• Texto fornecido:
Era novembro de 2014. Primeiro fim de semana. Plena campanha da Dilma. Fim de tarde na RPPN dele, a Linda Serra dos Topázios. Jaime e eu começamos a conversar sobre a falta que fazia termos acesso a um veículo independente e democrático de informação.

Resolvemos fundar o nosso. Um espaço não comercial, de resistência. Mais um trabalho de militância, voluntário, por suposto. Jaime propôs um jornal; eu, uma revista. O nome eu escolhi (ele queria Bacurau). Dividimos as tarefas. A capa ficou com ele, a linha editorial também.

Correr atrás da grana ficou por minha conta. A paleta de cores, depois de larga prosa, Jaime fechou questão – “nossas cores vão ser o vermelho e o amarelo, porque revista tem que ter cor de luta, cor vibrante” (eu queria verde-floresta). Na paz, acabei enfiando um branco.

• Detalhes do problema:
No texto sobre a fundação da revista, que nome Jaime queria dar a ela? Os itens não são necessários aqui.

• Extrato de dados:

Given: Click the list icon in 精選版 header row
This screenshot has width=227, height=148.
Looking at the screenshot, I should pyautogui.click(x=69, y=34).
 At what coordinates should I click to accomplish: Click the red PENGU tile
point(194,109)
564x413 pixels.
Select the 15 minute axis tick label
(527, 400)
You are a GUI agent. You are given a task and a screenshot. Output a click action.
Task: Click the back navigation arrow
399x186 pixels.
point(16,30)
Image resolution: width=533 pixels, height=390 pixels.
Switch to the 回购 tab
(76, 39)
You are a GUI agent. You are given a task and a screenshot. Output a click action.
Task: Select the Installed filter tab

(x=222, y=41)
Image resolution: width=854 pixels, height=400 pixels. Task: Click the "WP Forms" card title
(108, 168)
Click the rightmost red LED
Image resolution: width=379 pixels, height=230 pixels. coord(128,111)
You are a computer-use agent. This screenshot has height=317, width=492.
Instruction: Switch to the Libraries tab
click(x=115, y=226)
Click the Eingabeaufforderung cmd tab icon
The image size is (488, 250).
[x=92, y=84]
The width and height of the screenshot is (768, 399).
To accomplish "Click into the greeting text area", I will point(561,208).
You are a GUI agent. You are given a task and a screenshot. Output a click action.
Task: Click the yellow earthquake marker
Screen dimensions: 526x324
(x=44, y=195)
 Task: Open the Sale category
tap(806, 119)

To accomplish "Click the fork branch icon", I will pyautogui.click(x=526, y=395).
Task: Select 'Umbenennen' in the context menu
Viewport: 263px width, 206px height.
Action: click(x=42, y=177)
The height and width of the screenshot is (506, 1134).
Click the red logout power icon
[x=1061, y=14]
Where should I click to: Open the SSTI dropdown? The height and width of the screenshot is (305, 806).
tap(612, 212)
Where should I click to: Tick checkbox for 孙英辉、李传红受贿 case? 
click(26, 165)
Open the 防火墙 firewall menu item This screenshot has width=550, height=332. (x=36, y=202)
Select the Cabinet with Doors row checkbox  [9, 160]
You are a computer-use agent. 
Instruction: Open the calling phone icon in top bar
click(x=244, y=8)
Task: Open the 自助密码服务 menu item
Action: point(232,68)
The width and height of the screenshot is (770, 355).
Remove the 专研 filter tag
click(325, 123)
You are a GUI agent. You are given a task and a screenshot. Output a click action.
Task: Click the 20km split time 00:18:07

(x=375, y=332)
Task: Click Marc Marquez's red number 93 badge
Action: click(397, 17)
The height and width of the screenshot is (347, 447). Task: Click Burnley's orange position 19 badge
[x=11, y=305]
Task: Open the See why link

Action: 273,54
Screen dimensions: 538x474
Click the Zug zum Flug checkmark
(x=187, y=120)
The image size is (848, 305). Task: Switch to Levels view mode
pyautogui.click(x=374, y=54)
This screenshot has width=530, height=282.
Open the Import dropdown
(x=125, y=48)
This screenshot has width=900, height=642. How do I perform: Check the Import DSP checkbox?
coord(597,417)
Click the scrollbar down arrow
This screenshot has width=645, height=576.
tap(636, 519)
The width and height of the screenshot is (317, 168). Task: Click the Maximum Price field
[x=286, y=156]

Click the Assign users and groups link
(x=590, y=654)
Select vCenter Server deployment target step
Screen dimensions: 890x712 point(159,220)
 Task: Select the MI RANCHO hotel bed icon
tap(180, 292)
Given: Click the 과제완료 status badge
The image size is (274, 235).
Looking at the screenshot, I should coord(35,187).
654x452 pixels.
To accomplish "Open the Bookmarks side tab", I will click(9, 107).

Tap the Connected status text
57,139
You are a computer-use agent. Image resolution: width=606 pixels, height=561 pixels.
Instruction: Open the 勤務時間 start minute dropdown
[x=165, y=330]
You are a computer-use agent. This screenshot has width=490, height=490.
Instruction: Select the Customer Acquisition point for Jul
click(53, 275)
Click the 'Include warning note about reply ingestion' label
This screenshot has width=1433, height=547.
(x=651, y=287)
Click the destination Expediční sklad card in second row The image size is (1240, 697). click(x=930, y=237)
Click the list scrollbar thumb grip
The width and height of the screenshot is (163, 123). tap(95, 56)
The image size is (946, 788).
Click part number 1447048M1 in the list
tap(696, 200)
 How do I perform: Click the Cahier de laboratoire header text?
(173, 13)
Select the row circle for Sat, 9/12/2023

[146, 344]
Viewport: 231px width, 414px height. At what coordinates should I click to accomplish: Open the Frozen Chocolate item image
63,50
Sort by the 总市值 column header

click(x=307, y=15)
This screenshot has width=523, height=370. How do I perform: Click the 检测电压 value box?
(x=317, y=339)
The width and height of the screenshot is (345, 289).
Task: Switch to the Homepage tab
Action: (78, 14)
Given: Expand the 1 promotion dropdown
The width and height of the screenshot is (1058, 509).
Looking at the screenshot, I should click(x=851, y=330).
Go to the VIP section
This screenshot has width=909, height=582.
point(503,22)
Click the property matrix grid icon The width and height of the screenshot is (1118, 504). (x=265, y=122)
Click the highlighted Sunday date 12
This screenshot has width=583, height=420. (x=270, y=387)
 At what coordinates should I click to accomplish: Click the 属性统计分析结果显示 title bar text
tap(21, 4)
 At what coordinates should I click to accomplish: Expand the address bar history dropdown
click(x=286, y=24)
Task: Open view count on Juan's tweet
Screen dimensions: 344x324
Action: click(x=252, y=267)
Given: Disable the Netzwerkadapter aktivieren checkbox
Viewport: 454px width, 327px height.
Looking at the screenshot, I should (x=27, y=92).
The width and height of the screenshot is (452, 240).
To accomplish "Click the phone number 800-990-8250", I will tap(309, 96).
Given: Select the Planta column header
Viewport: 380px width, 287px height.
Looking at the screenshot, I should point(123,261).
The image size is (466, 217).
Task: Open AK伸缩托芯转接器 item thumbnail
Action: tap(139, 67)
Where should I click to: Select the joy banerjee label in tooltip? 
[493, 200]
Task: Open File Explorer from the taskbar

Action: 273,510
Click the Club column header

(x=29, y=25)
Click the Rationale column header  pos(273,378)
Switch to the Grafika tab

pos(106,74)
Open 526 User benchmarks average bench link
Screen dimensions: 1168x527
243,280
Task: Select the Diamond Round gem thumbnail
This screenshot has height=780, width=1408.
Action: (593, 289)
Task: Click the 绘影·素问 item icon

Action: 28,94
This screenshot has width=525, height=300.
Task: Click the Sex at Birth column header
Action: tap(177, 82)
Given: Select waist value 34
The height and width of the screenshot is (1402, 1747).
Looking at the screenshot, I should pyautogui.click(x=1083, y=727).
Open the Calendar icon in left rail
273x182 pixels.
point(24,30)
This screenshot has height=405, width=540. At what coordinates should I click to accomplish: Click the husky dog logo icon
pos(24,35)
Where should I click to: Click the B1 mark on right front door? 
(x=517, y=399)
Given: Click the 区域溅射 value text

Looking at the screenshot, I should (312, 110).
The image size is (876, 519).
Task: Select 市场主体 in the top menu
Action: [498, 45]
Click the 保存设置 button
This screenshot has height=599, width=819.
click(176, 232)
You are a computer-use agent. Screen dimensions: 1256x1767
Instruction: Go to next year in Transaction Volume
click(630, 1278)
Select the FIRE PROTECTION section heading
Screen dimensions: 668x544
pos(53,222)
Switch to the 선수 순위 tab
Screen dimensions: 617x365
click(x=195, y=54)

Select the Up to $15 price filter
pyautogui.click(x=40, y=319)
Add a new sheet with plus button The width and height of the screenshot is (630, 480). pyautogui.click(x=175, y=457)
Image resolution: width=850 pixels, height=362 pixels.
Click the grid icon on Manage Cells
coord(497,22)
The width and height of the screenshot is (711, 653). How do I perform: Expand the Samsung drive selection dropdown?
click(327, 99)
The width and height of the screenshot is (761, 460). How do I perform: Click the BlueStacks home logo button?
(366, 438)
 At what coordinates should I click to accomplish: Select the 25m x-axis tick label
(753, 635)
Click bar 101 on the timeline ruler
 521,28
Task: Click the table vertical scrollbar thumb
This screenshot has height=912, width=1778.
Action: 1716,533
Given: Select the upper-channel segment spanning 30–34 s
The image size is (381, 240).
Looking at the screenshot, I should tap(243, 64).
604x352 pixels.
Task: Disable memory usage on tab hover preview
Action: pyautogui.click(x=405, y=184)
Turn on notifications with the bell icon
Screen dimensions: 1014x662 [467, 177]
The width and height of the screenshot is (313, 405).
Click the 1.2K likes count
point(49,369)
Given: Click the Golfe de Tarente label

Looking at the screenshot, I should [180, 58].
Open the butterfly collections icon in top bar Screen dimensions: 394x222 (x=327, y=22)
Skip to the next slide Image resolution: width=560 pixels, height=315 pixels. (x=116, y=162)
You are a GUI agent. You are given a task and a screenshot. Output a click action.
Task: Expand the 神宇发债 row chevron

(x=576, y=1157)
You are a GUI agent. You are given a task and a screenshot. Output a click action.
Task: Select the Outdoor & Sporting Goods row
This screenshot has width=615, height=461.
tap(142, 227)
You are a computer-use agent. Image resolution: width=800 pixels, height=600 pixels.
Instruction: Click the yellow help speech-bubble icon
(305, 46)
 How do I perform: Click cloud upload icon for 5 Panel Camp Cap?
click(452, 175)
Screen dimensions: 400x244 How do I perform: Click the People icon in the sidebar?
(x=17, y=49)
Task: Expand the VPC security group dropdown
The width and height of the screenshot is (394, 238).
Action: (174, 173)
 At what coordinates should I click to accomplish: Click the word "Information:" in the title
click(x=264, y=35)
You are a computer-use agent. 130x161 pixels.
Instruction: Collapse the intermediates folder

• Sua solução:
Jaime queria chamá-la de Bacurau.